That same year Rahman was awarded the Padma Bhushan, the third-highest civilian award in the Republic of India; as with the Padma Shree, he was the first architect to receive this honor. Though the DUAC was established with the best of intentions, it soon became apparent that it was no match for the powerful political and bureaucratic structures that controlled building activity in the capital. It was almost immediately undermined by the building demolitions authorized by Jagmohan (Malhorta, commonly known by a mononym) and Sanjay Gandhi during “the Emergency” (a 21-month period from 1975 to 1977). Rahman was abruptly removed from the DUAC in 1977 on account of his opposition to a proposal to place a statue of Gandhi under King George’s canopy at India Gate, and for resisting Imam Bukhari’s (the Imam of the central Delhi mosque) determination to construct public urinals blocking the southern entrance to the Jama Masjid mosque, built in the seventeenth century by the Mughal Emperor Shah Jahan. In his later years he designed two more tombs for the Presidents Zakir Husain (1972) and Fakhruddin Ali Ahmed (1976) both referencing Islamic sources.

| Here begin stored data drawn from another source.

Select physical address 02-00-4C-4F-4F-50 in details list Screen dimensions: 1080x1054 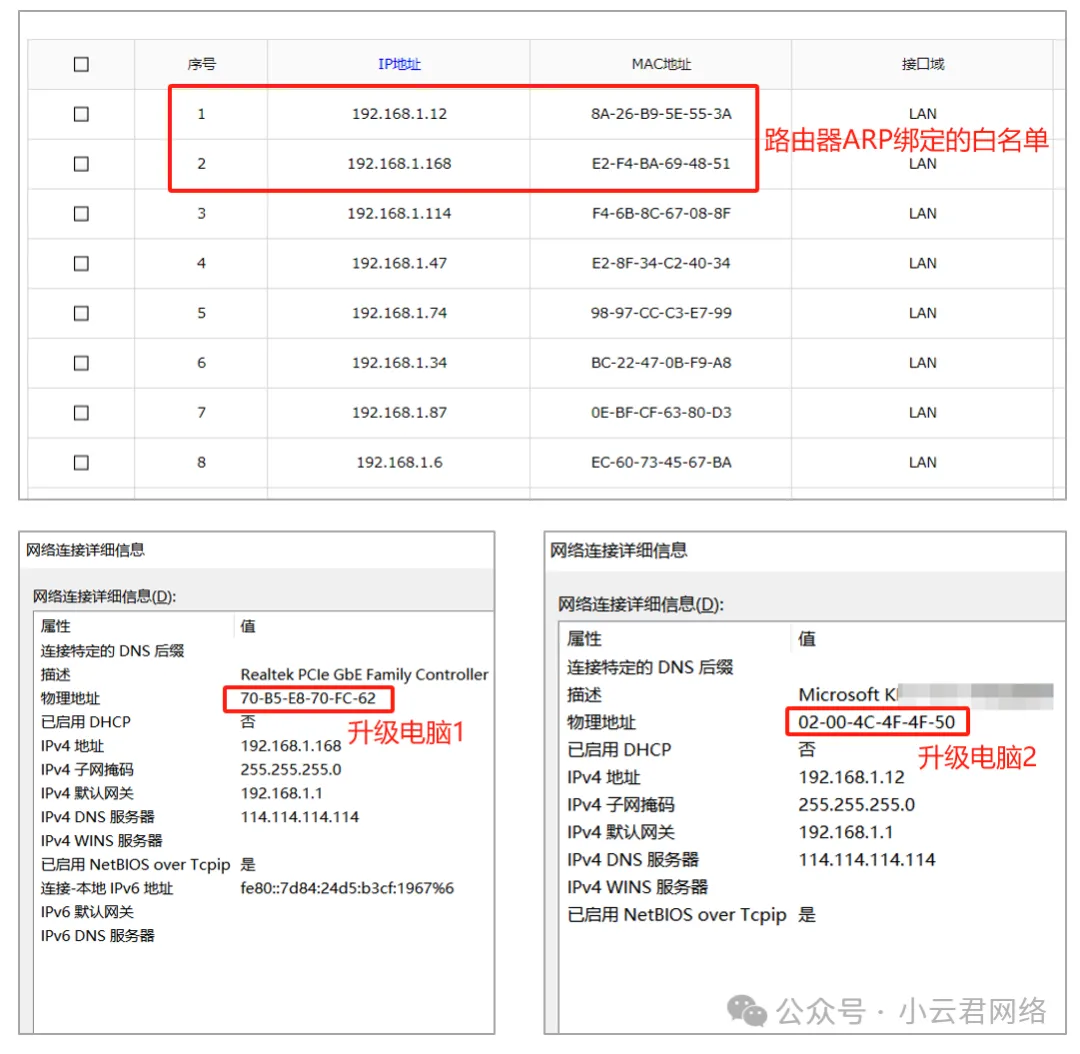click(876, 722)
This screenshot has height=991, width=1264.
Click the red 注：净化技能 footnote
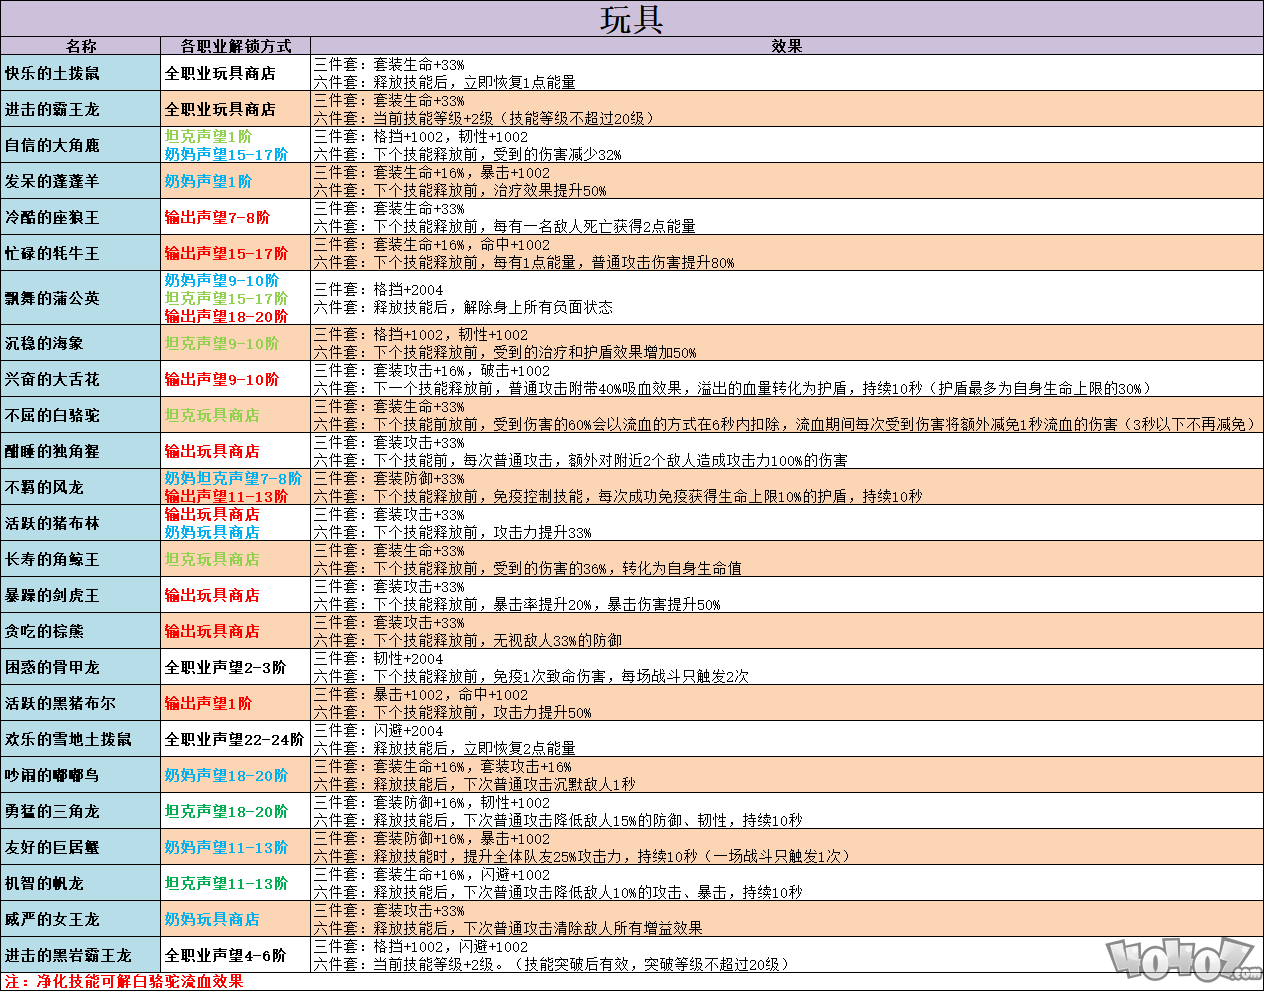coord(124,981)
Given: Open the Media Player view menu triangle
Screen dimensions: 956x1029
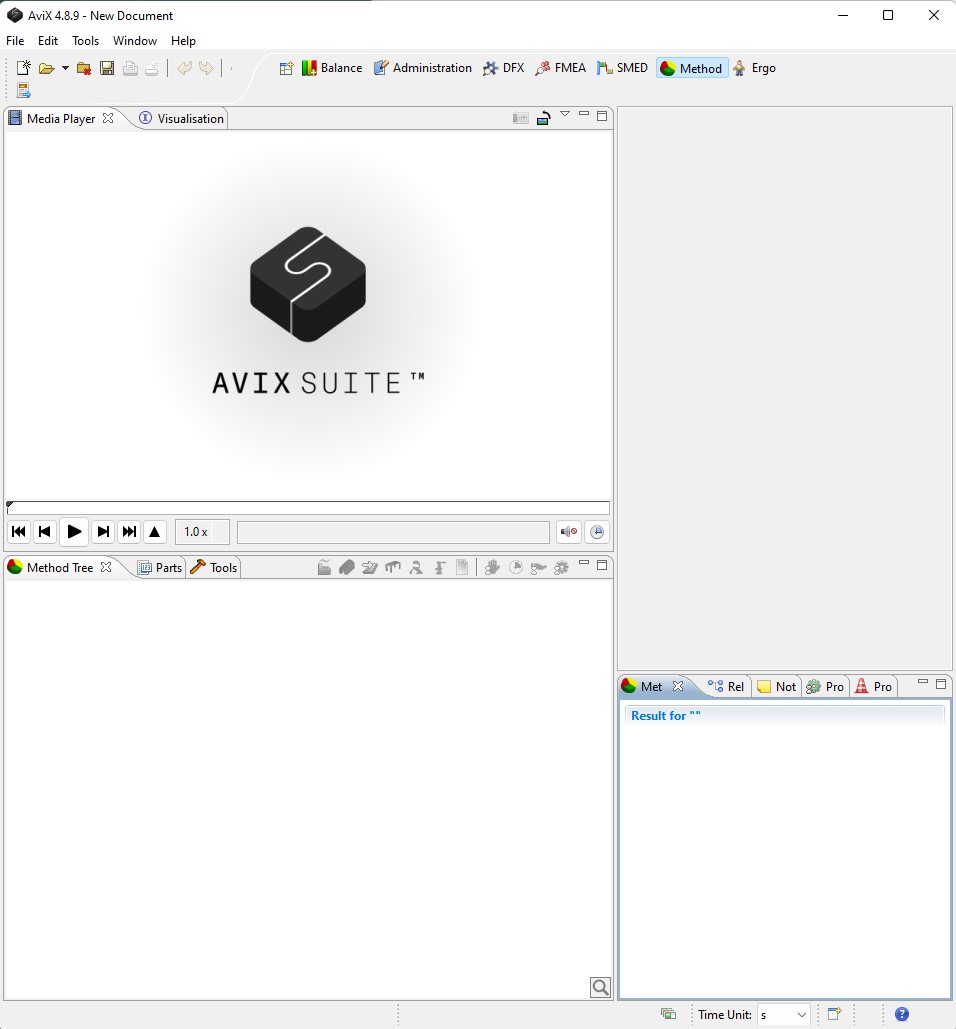Looking at the screenshot, I should pos(565,114).
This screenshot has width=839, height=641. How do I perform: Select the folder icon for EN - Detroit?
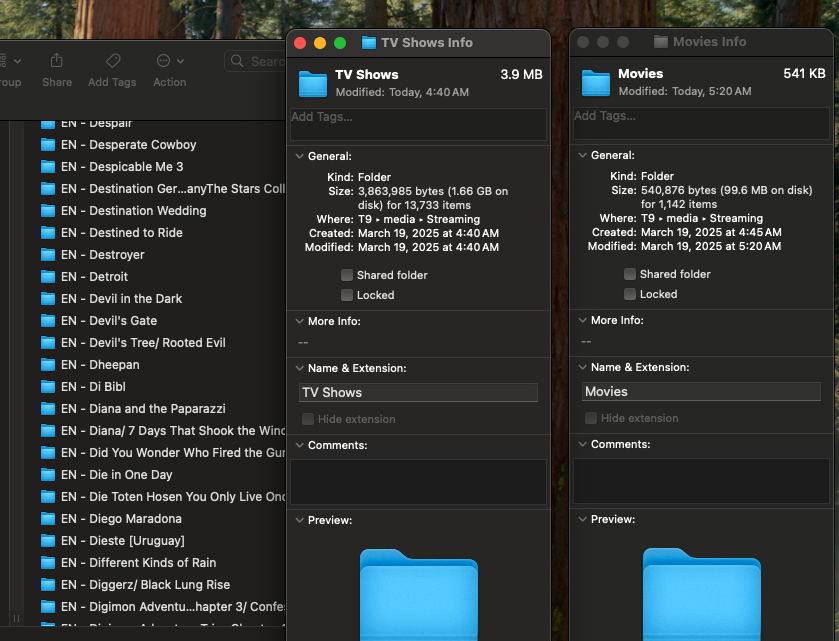click(x=47, y=277)
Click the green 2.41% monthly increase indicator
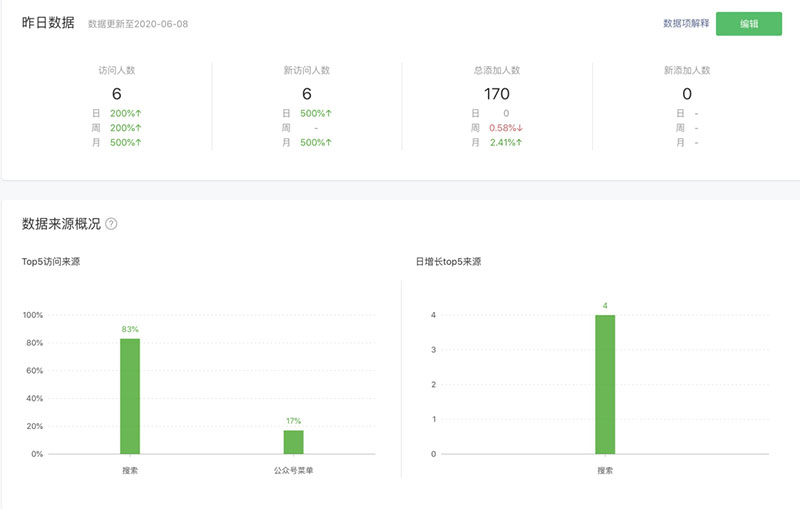The image size is (800, 509). [x=506, y=143]
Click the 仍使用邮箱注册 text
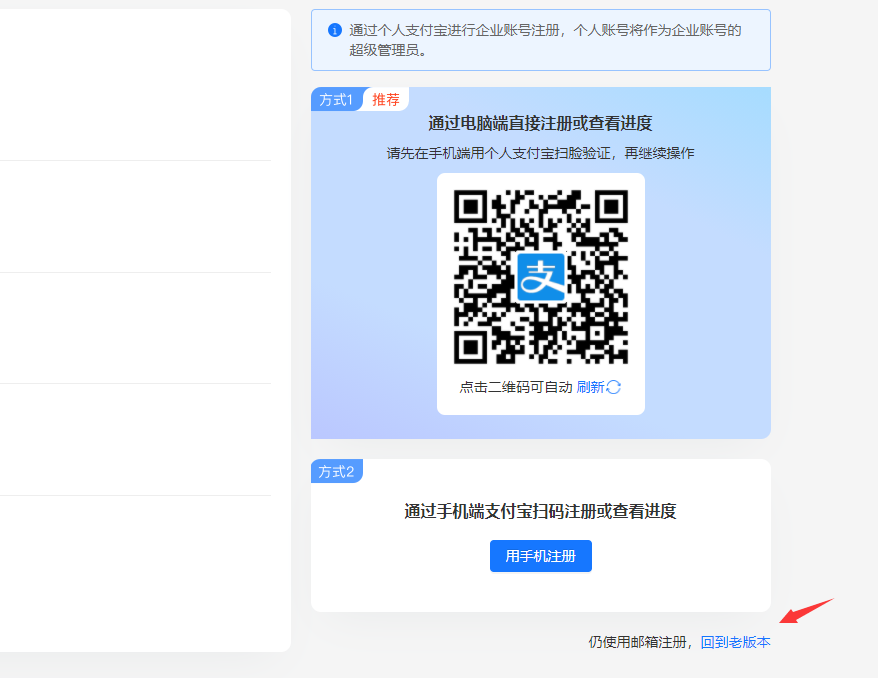The height and width of the screenshot is (678, 878). (640, 642)
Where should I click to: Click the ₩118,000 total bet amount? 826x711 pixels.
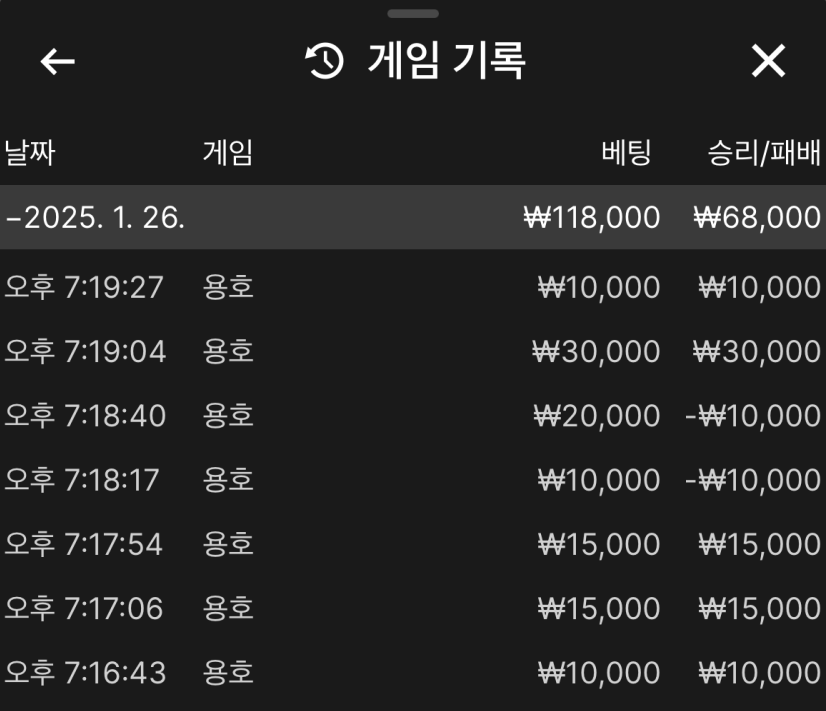click(x=592, y=217)
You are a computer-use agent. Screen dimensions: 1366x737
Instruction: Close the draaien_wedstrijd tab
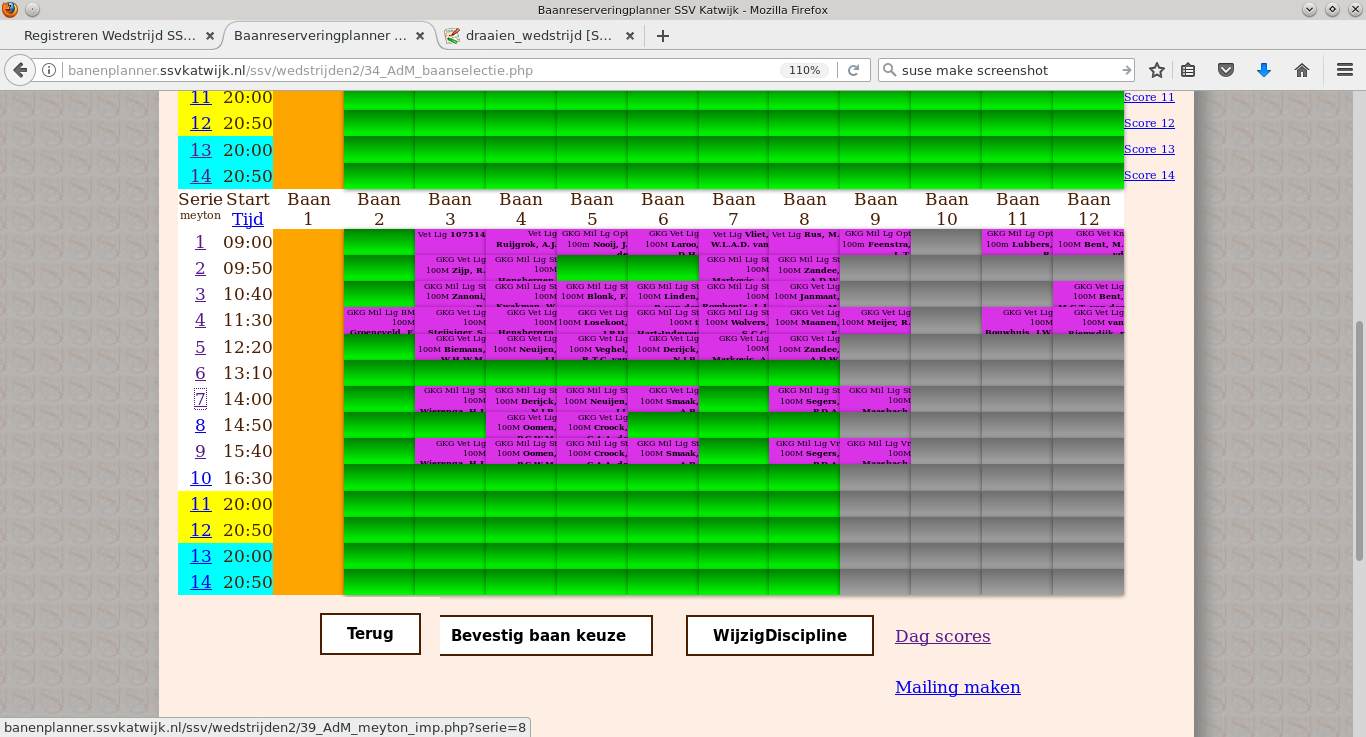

With the tragic demolition of Raj Rewal’s iconic Hall of Nations and the Nehru Pavilion, Joseph Stein’s great exhibition hall in the Pragati Maidan exhibition complex, the demolition of Rahman’s classic housing and his WHO headquarters, Delhi has lost some key buildings, only recently recognized globally as important examples of the regional modernist architecture that developed and thrived in New Delhi. Even while major museums like the Kiran Nadar Museum in Delhi, Centre Pompidou in Paris and MoMA in New York have hosted or are planning exhibitions showcasing the important history of modernism in India, the country is in the process of destroying this architectural heritage, replacing modernist buildings with glass-fronted skyscrapers of shoddy pedigree, designed by unknown architects or firms, many of foreign origin.

From the mid-1950s through the 1980s, Delhi became the site of a huge body of fine modernist buildings built by three generations of architects, evincing a distinctly local flavor. Unfortunately, India has not developed an understanding of the value and cultural context of the architecture of the mid-to-late twentieth century and the country has no heritage laws for modernist buildings. We are losing them at a fast pace.

All images: Habib Rahman archives.

●Footnotes
  • 1 Habib Rahman: unpublished interview with Professor Malay Chatterjee, School of Planning and Architecture, Delhi 1989.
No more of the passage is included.